After his mother began to admonish him about his drinking, he calmly cut her short after which he kissed her, kissed Berthé and his sister before waving goodbye to the three women. With little more than two hours to live, Baxter was calm and smiling as he waved goodbye to the women in the lifeboat.

“Au revoir,” he said in French. “Bon espoir, vous autres.”

As the life boats pulled away, those left on the ship began to realize it was going to sink. Panic set in but it was too late to find a life boat because they were all gone. Sometime after two in the morning, there was a dull rumble as everything in the boat, including its massive engines and boilers, broke loose and tumbled towards and through the bow of the boat. Any hope those left on board may have had for their lives evaporated into wails of unspeakable terror as the lights went out, the ship broke in two and many died as they tumbled into the sea.

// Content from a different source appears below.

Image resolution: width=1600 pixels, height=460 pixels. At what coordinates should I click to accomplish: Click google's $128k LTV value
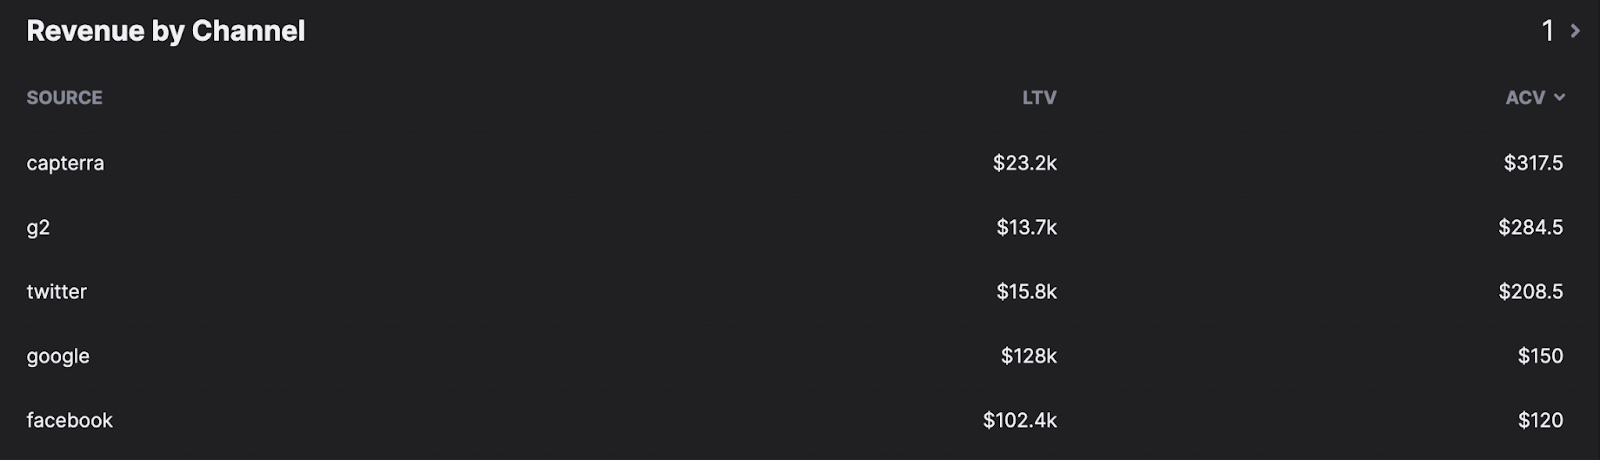1029,356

“People with broken limbs thrashed about, and those who couldn’t swim gasped and struggled to breathe,” writes Hustak. As they thrashed about, the icy water drained the heat from their bodies and people began to die. “Agonized screams dissolved into whimpering cries, then faded into moans that disappeared into the awesome silence of the dead.”

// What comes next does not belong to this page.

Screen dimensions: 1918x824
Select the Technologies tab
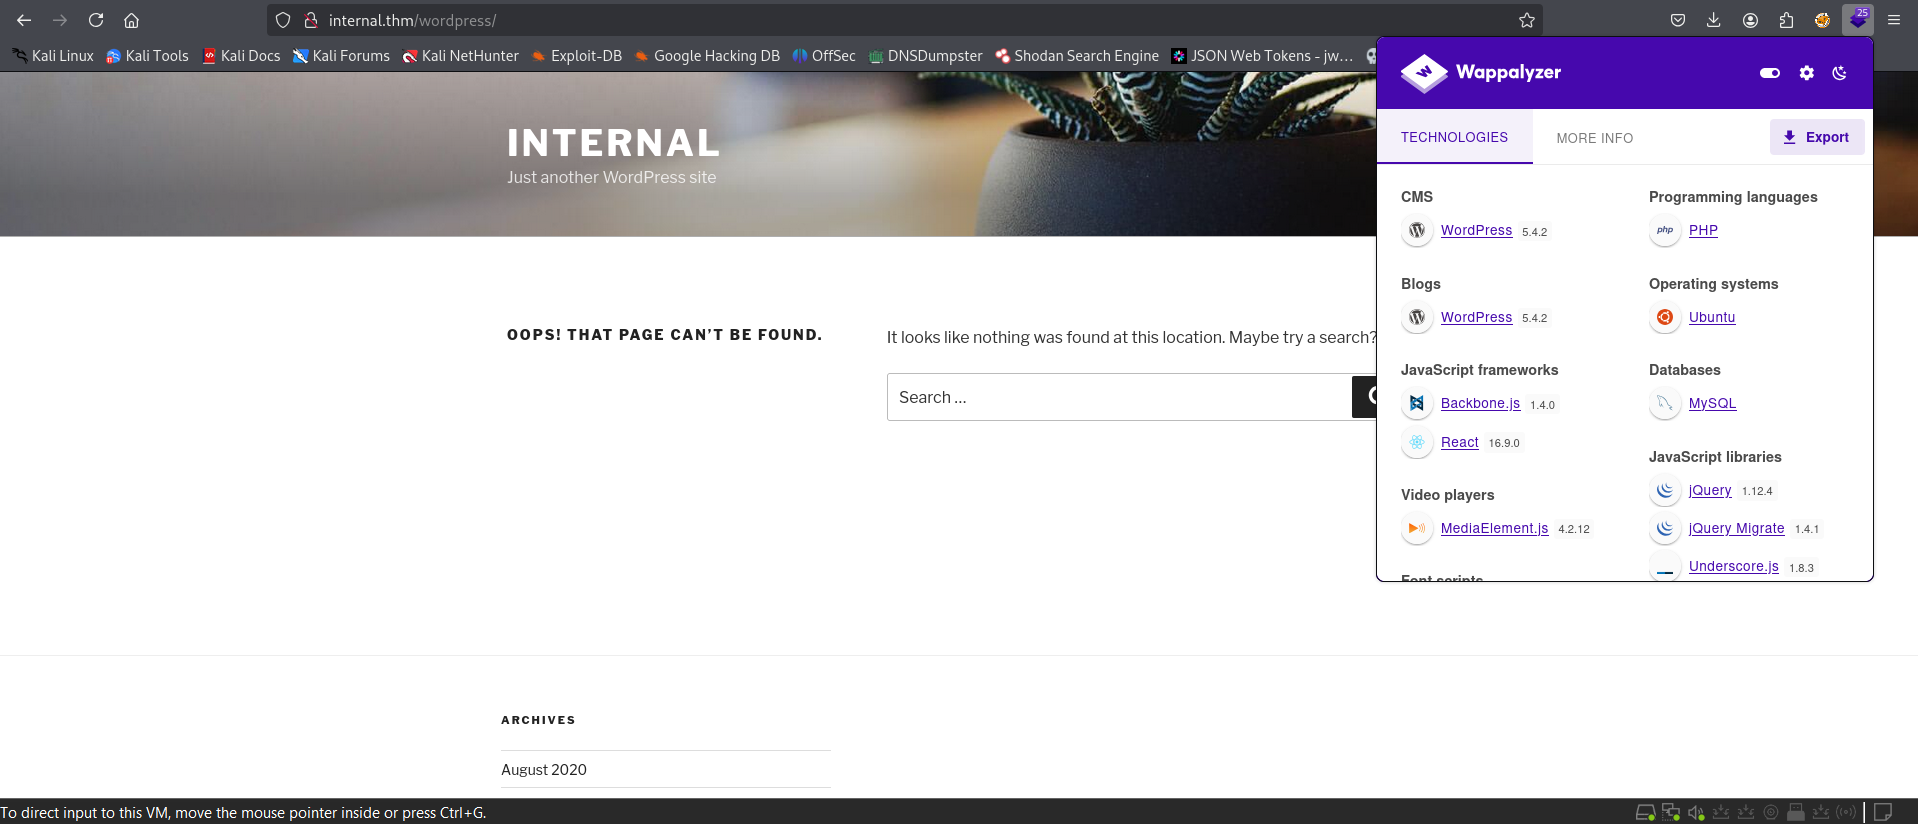(1454, 137)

Hustak’s research and his eye for detail provides the kind of depth the reader can appreciate as one learns about the grim chore of collecting the bodies left floating in their lifejackets among the ship’s wreckage. The body of Charles Hays, the founder of Canada’s CNR (Canadian National Railroad) was found with large amounts of money and jewelry hidden away in his pockets while others were found dressed in nothing more than their evening clothes and a lifebelt. Winnipeg’s Thomson Beattie was the last of the boat’s victims to be found after a passing ship found his body in an abandoned lifeboat three months after the initial disaster. 

While Hustak’s experience as a journalist does a lot to add to the story’s well-known store of facts and assorted details, his book also does a lot to reflect a society that refused to lose its belief in its own manifest destiny. Even as some believed even God could not sink this ship, even less believed the sun would ever set on their empire and society as they knew it. Regardless, less than five years after the Titanic took its final plunge, the guns of August would signal the beginning of the First World War and their world would never be the same again.